How much? What is the real cost of raising children?

I was listening to my local radio station this morning and the phone in was about the quote about “breeding children” and went on to discuss the cost of raising children which is now apparently in the hundreds of thousands!

I heard people ringing in saying “We didn’t have any children because we knew we couldn’t afford them” and “we waited to have children until we had enough money”. But what is enough money?

There were the usual comments on “feckless teenagers” getting money and housing off the state and having loads of babies, and all the usual comments that accompany these statements.

However it wasn’t until near the end that one lady phoned in and said “It’s all very well talking about money, but what about love?” And then a lady from one of the agencies came on and said that many of these youngsters had babies because they wanted someone to love and love them back that belonged just to them.

Now this phone in got me thinking, as many of you know, my married life was not without its problems, but I’ve always said the one thing I did not regret was having my sons.

Yes, I didn’t have any money, in the 60s there was no automatic help for married women apart from the eight shillings (40p) family allowance I received for our second son. I got the £40 maternity allowance, claimed from National Insurance and for my first son I was able to claim Maternity Allowance from my own contributions for six weeks before and six weeks after the birth.

But and it is a big but, they were happy, wanted and loved – not planned for but happily accepted. The cot, pram and pushchair were bought second hand and I scrubbed and polished them and they were passed down to all the boys – they went on to another member of the family afterwards!
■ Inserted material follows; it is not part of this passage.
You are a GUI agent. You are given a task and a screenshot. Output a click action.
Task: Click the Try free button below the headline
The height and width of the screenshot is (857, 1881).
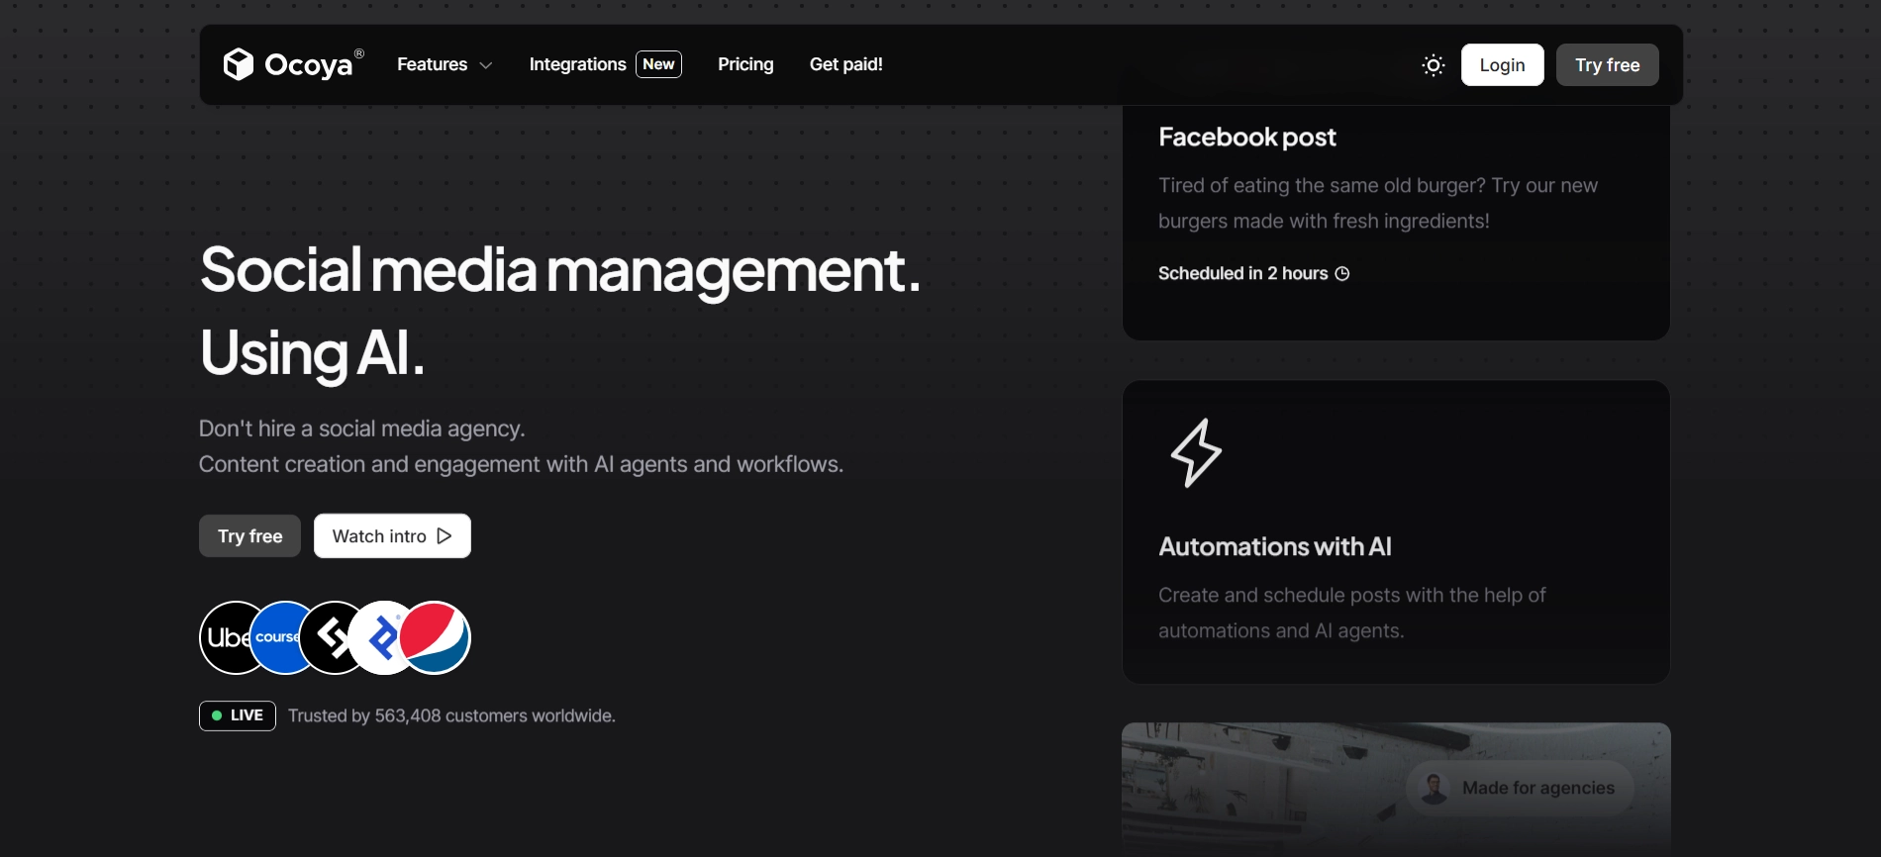[x=249, y=536]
Baby clothes, often given or bought from other mums went the same way; the babies grew too quickly for them to be worn out!
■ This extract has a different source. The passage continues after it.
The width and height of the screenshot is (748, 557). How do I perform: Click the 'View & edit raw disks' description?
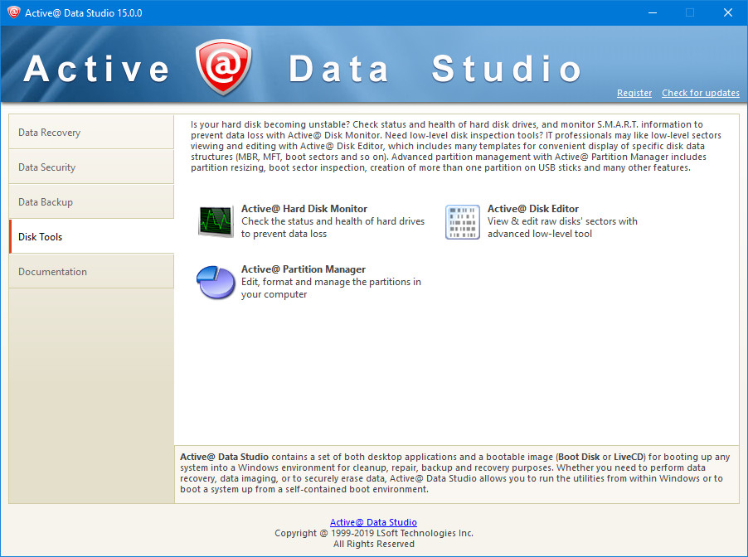click(562, 227)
Terry nappies were the order of the day and each day a lineful of boiled and hand washed nappies would be pegged out, disposable nappies were introduced at about this time, but not many of us could afford them or expected to use them!

Fun didn’t consist of expensive holidays, a day at the beach playing cricket, swimming and building sandcastles was the order of the day with an ice-cream and bag of chips as a treat to go with the sandwiches which usually ended up with the extra ingredient of sand! There were walks in the country, tiddler fishing and rounders in the park because time spent with my boys was the most valuable thing you could spend.

OK some of their clothes came from jumble sales, but they were clean and tidy and none went out scruffy – came back that way many a time! Clothes got handed down from one to another but they never went without love and food. Not posh food and Fridays might end up as egg & chip day and frequently they had packed lunches for school, especially when I went fruit picking and earned the money for Christmas and winter coats, but they never, ever went hungry and there was always time for a story and cuddles.

So please, you young marrieds, don’t say “Oh I’ll have children when I can afford to” and treat them like commodities, they are your own flesh and blood and the biggest thing you need to save for them is LOVE. I was never a perfect mum – but the one thing I had in plenty was that precious ingredient.



  1. What a beautiful post, thasnk you. I wonder if I’m the same age as your sons as that reminded me so much of my childhood, which I always consider to be idyllic.

    My dearest friend finally took the plunge to be a parent, after years of waiting for the right financial/emotional/whatever time and as she says, she is the poorest she has ever been and the happiest too.